Michigan soldier killed in Korean War to be buried next week at Arlington National Cemetery
PALMER, Mich. (AP) – The remains of a Michigan soldier who was killed in the Korean War in 1950 will be buried next week at Arlington National Cemetery, nearly a year after they were identified by military experts, officials said.
Army Cpl. Gordon D. McCarthy’s remains will be interred on Dec. 14 at the cemetery in Arlington, Virginia, following graveside services, the U.S. Army Human Resources Command said in a news release.
The Palmer, Michigan, native was 20 when he was reported missing in action on Dec. 2, 1950, after enemy forces attacked his unit in North Korea near the Chosin Reservoir. Following the battle, his remains could not be recovered.

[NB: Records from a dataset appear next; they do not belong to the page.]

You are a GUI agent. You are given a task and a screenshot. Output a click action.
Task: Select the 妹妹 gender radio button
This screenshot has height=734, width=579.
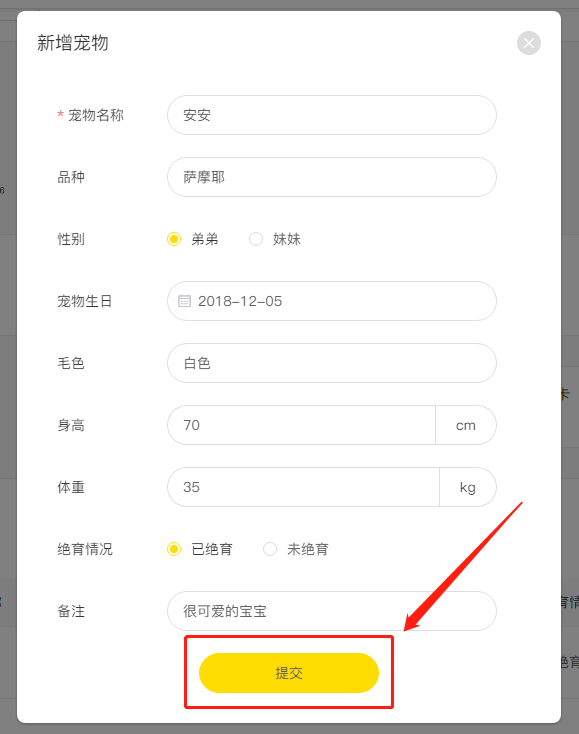click(256, 239)
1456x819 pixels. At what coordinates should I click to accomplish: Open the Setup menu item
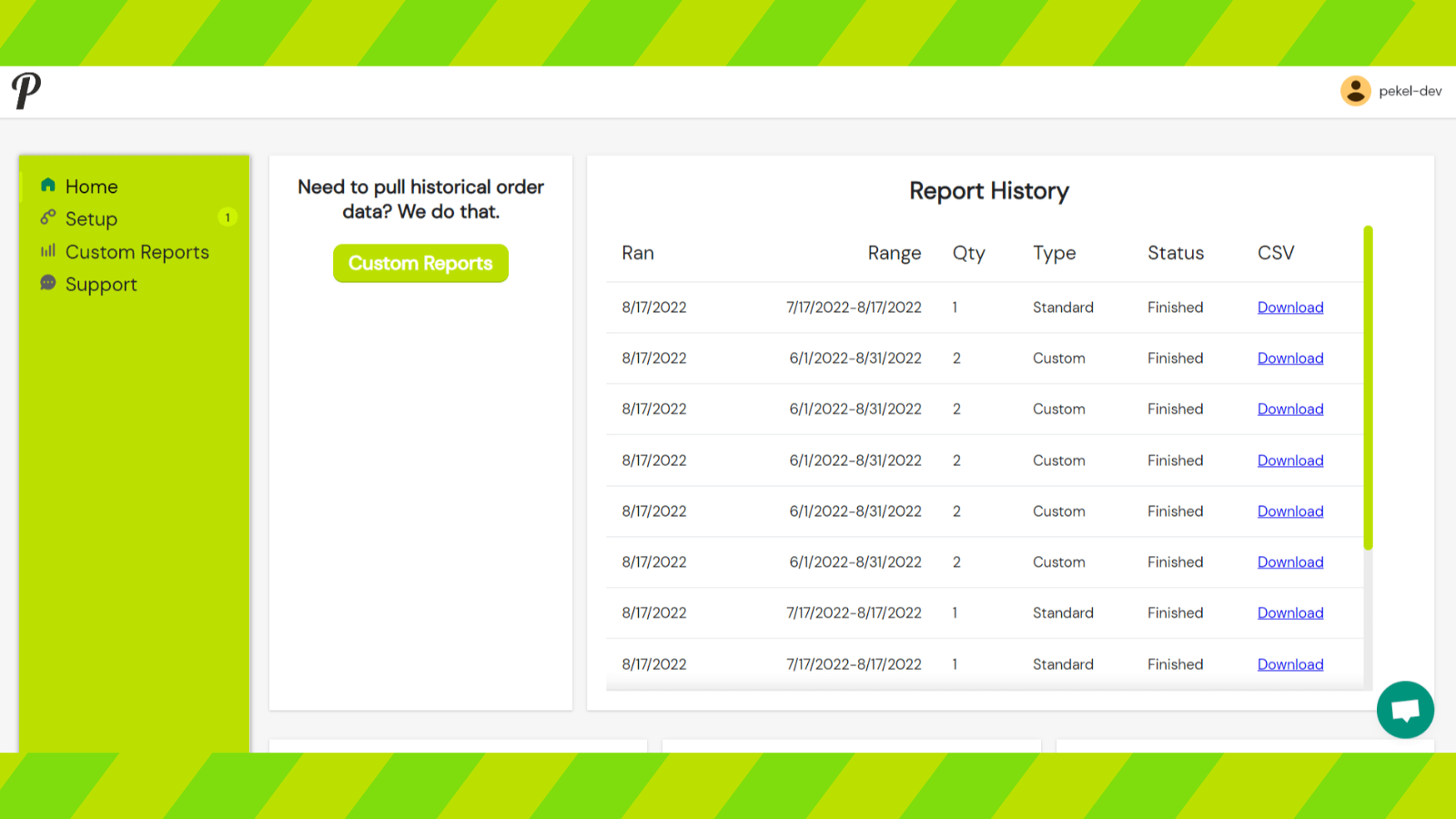[91, 219]
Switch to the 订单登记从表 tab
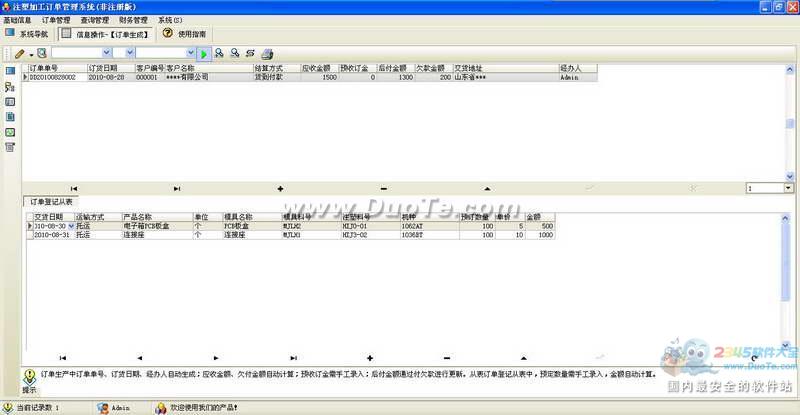The width and height of the screenshot is (800, 415). point(52,202)
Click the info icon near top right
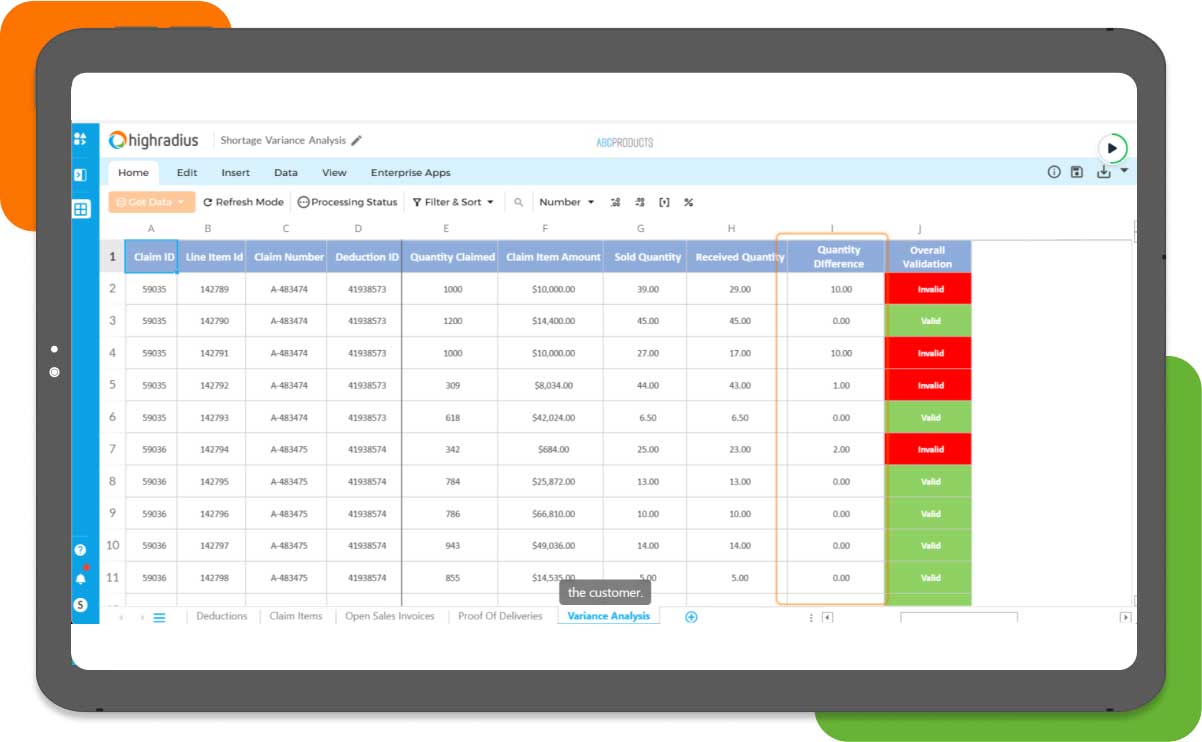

But remains turned over by North Korea in 2018 were identified in February as McCarthy’s by the Defense POW/MIA Accounting Agency. That agency, an arm of the U.S. Defense Department, announced in July that scientists used circumstantial evidence as well as anthropological and DNA analysis to identify his remains.
McCarthy’s name is recorded on the Courts of the Missing at the National Memorial Cemetery of the Pacific in Honolulu. Following his identification, officials said a rosette would be placed next to his name to indicate he has been accounted for.
More than 7,500 Americans remain unaccounted for from the Korean War, the U.S. Army Human Resources Command said.